Furthermore, there is some precedence for Bexicaserin already on the market. Fenfluramine is currently the only FDA approved 5-HT ASMR on the market, which works similarly to Bexicaserin as a seratonin agonist. It’s mechanism of action is not as well known, as it was initially developed in the 1960s as an appetite suppressant, and later discontinued due to side effects involving cardiovascular toxicity. However, after success in some small trials in Europe as a seizure medication, it was reapproved in 2020 with an indication to treat Dravet’s Syndrome. In their Jan 2023 update, fenfluramine owner UCB, who markets the drug as Fintepla, projected peak sales of the drug to reach 800 million Euros, implying a strong need in the market. So far, the global launch of Fintepla has generated 226 million Euros in sales in 2023, and about 150 million Euros through the first half of 2024.
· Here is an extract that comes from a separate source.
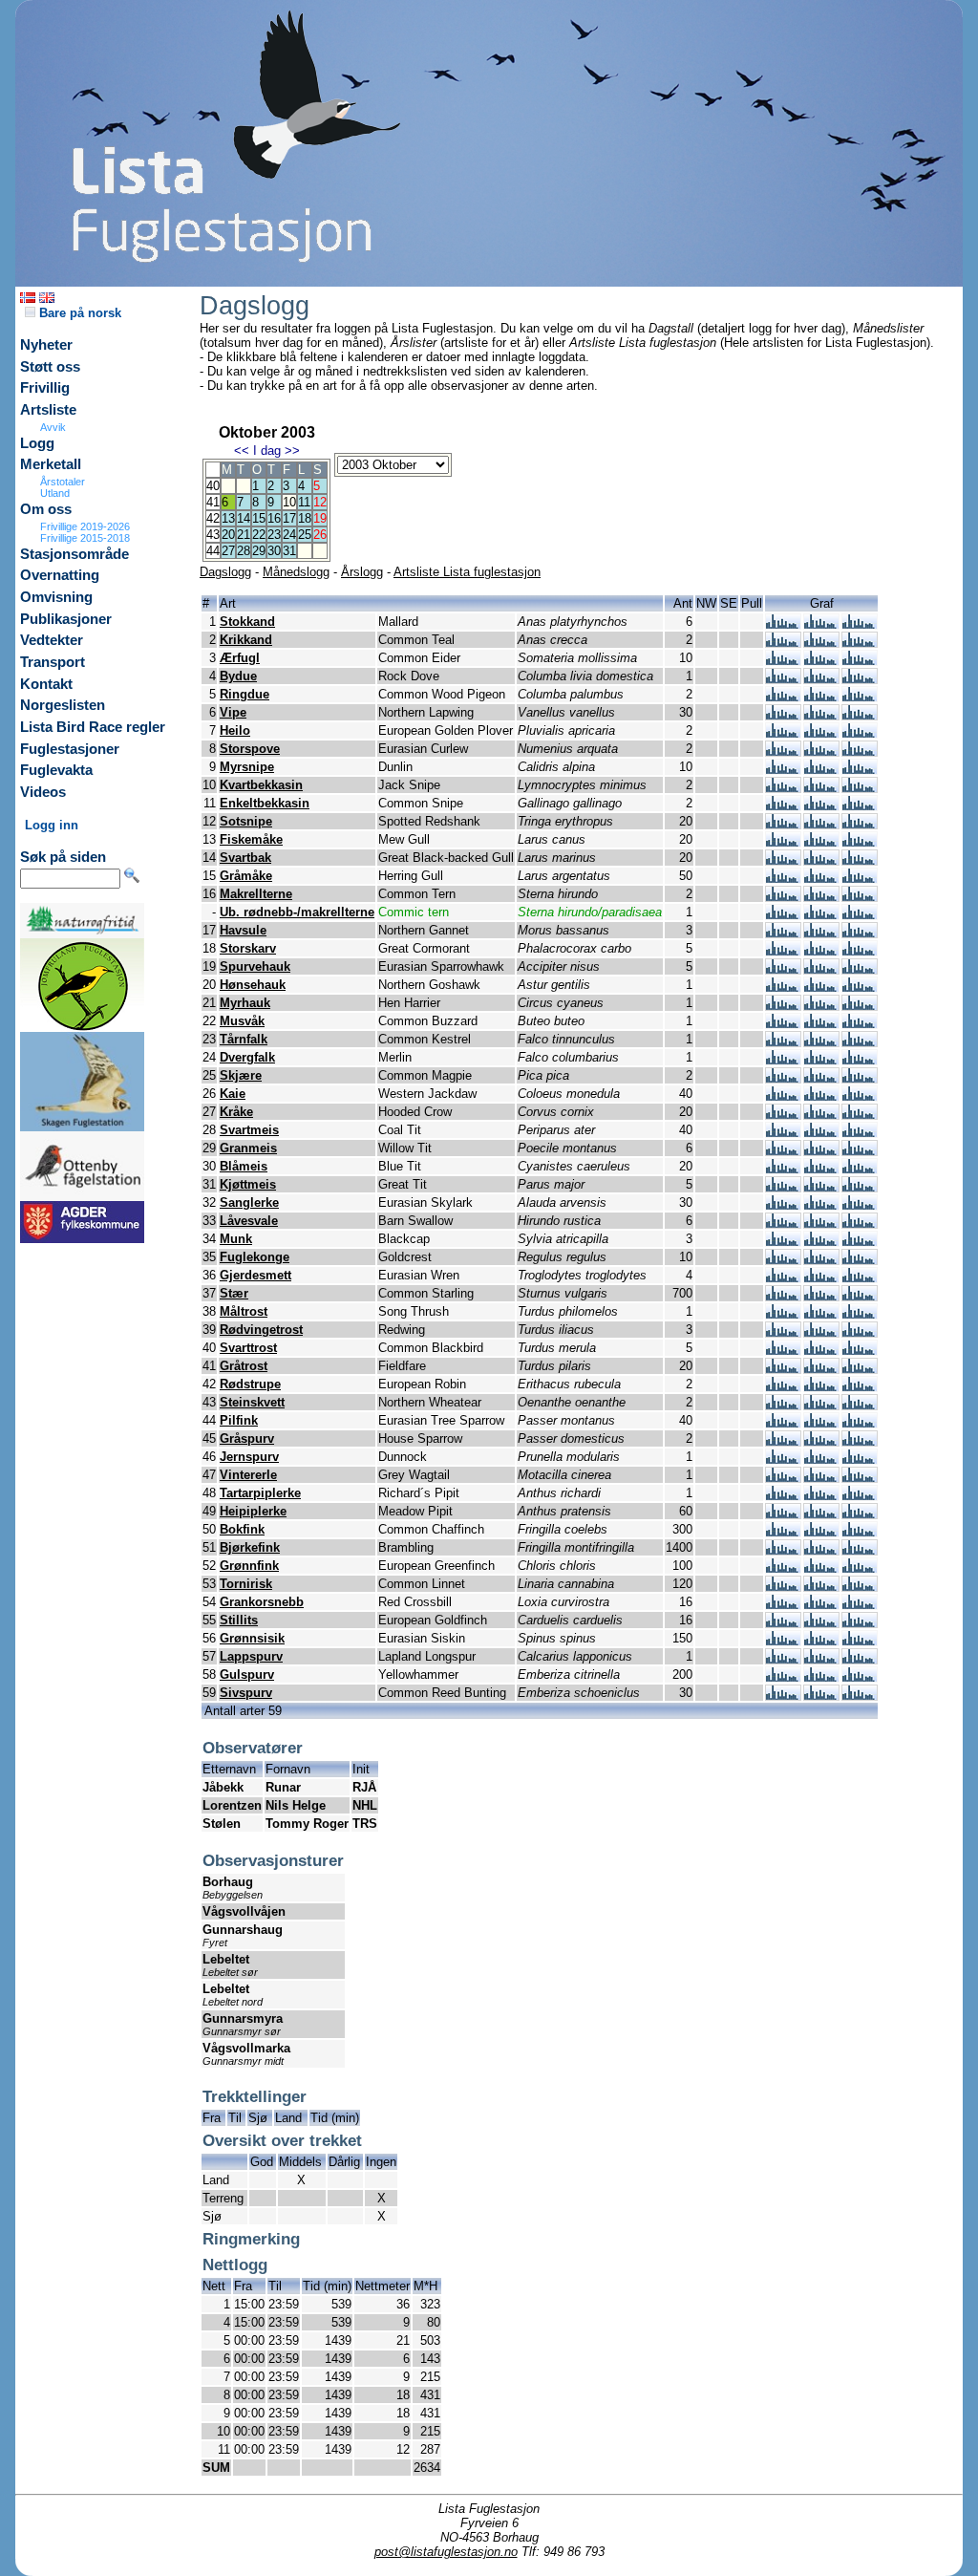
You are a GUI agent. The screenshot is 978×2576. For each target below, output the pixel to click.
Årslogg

Even closer in pathway mechanism is lorcaserin, an Eisai owned drug which like bexicaserin, specifically targets the 5-HT2C receptor, as opposed to the broad group of 5-HT receptors that fenfluramine activates. There is belief that the cardiovascular issues that are a potential risk with fenfluramine comes from its broad based targeting of serotonin receptors, and the hope is that precision molecules targeting just the 2C variant receptor will reduce side effects. Unfortunately, lorcaserin, which also was an obesity drug that was pulled from the shelf, in this case due to an increased cancer risk in patients, has recently had its DS clinical trials shut down by Eisai. Reports speculate that the success of fenfluramine, which demonstrated a 74.9% reduction in seizures in its own clinical trial involving 119 DS patients, has reduced the marketability of lorcaserin, likely given that side effect of increased cancer risks. As we see then, the precedence for bexicaserin is a mixed bag. In one sense, we can feel secure that there are proven scientific mechanisms being targeted by the drug. However, we also know that there is already quite an effective drug on the market for DEE seizure moderation, and that previous experiences with 5HT targeting has led to several adverse effects, which bexicaserin is also not free of, though the obvious objective is to demonstrate less serious potential risks then both fenfluramin or lorcaserin.
Even then, DEE research has seen a wave of innovation in potential treatments, tapping into the leading edge of medicine and pharmacology. For instance, given the genetic etiology of the majority of these disorders, gene editing feels like a natural treatment pathway. For something like Dravet, the SCN1A gene is unfortunately too large for current viral vector delivery mechanisms, but this will certainly be an avenue that continues to be explored. And complex problems present Rmany areas for remedy. We see drugs targeting cholesterol, MGluR2 targeting, potassium channel targeting and Sigma-1 protein targeting all in some level of clinical trials for the treatment of DEEs.
Overall, this deal, and the future progress of bexicaserin is worth watching. The market could certainly use more effective ASMs for DEEs, especially one which would have much less severe side effects that current leading treatments. Success would also mean further confirmation of serotonin’s role in brain excitation modulation and seizure disorders. Ultimately though, this feels still like a stepping stone of disorder management, not disorder cure, which is the ultimate objective for those in this field.